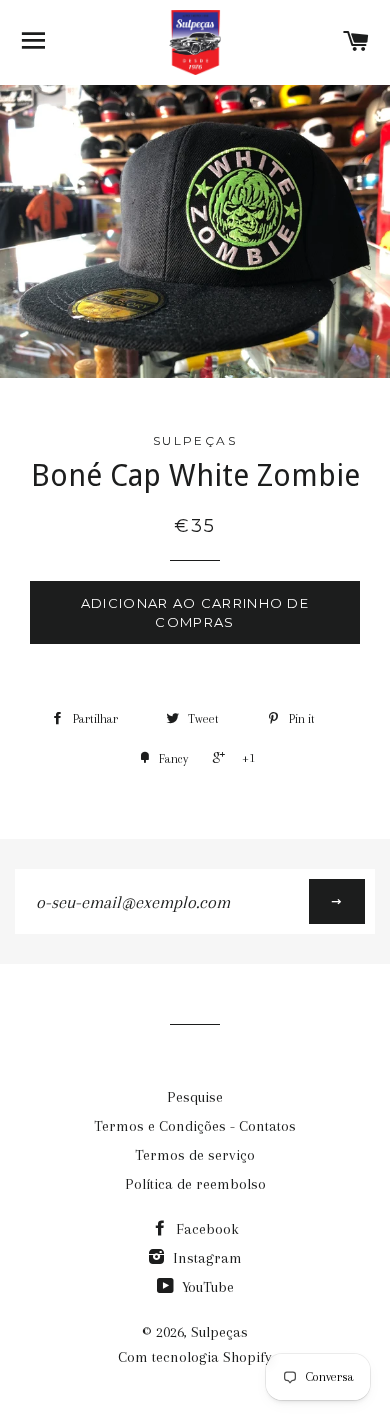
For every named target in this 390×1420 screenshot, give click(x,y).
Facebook (205, 1229)
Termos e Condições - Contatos (195, 1126)
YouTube (206, 1287)
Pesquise (195, 1097)
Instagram (205, 1258)
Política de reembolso (195, 1184)
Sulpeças (219, 1332)
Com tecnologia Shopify (195, 1357)
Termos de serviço (195, 1155)
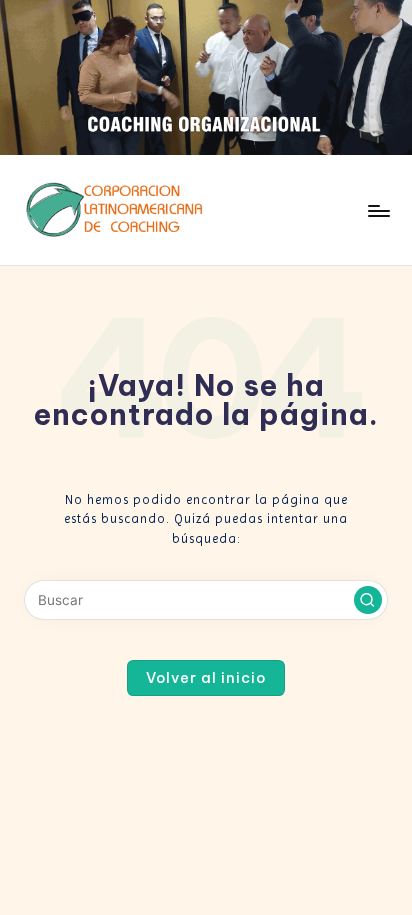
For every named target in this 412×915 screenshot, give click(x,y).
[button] (368, 600)
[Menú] (378, 210)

☆ ☆ ☆ ☆ ☆ ☆ ☆

> _WHAT YOU HAVE TO DO_:
Output the listing exactly, pictures excluded.

> _OUTPUT FOR THIS TASK_:
For every named target in this 390×1420 screenshot, give click(x,y).
Facebook (205, 1229)
Termos e Condições - Contatos (195, 1126)
YouTube (206, 1287)
Pesquise (195, 1097)
Instagram (205, 1258)
Política de reembolso (195, 1184)
Sulpeças (219, 1332)
Com tecnologia Shopify (195, 1357)
Termos de serviço (195, 1155)
For every named target in this 412×915 screenshot, give click(x,y).
[button] (368, 600)
[Menú] (378, 210)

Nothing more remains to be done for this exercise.